從實(shí)驗(yàn)結(jié)果來看，移植瘤組治療前后AR mRNA均高表達(dá)，而PTEN mRNA 均低表達(dá)，前列腺瘤體p-AR、PSA、G0/G1和S期比例等指標(biāo)在治療前后差異無顯著性。且移植瘤組治療后瘤質(zhì)量和瘤體積均增大，抑瘤率治療前后比較差異無統(tǒng)計(jì)學(xué)意義，這一結(jié)果提示移植瘤組AR 發(fā)生乙酰化現(xiàn)象，PTEN 不能阻止AR 的乙酰化反應(yīng)，前列腺接種的LNCaP 細(xì)胞處于無序增殖，腫瘤在繼續(xù)生長，提示該方法可成功構(gòu)建PCa原位移植瘤模型。而治療后40 mg·kg-1組和80 mg·kg-1組PSA、p-AR 和AR mRN 相對(duì)表達(dá)量均低表達(dá)，而PTEN mRNA 高表達(dá)。另外，兩組治療后抑瘤率，瘤質(zhì)量、瘤體積均較同組治療前和移植瘤組明顯降低；且兩組治療后較同組治療前和移植瘤組G0/G1期比例降低、S 期比例明顯提高。這一現(xiàn)象說明淫羊藿苷抑制前列腺中LNCaP細(xì)胞增殖的機(jī)制應(yīng)與其抑制雄激素受體信號(hào)通路中AR 的磷酸化并增強(qiáng)PTEN 表達(dá)而將癌細(xì)胞增阻滯于S期有關(guān)。淫羊藿苷可能通過提高PTEN合成、抑制AR乙酰化而降低AR活性，將腫瘤細(xì)胞增殖阻滯于S 期。這一結(jié)果與饒紅等研究發(fā)現(xiàn)淫羊藿苷抑制LNCaP細(xì)胞周期的生物學(xué)行為高度一致[24]。
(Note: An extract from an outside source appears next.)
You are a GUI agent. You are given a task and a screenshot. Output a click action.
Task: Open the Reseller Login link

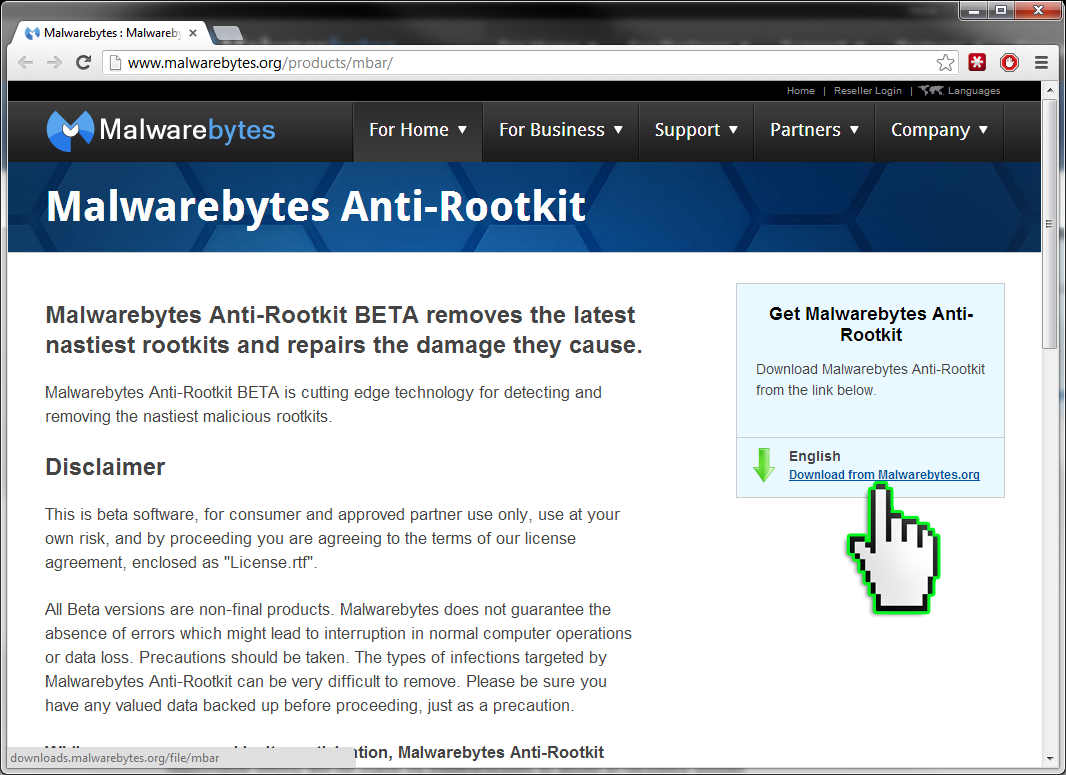click(867, 91)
上述研究結(jié)果表明，淫羊藿苷抑制LNCaP 增殖的機(jī)制應(yīng)與其抑制雄激素受體信號(hào)通路中AR的磷酸化并增強(qiáng)PTEN表達(dá)而將癌細(xì)胞增阻滯于S期有關(guān)，這為淫羊藿苷的后期開發(fā)及可能應(yīng)用于治療PCa提供了一定的參考。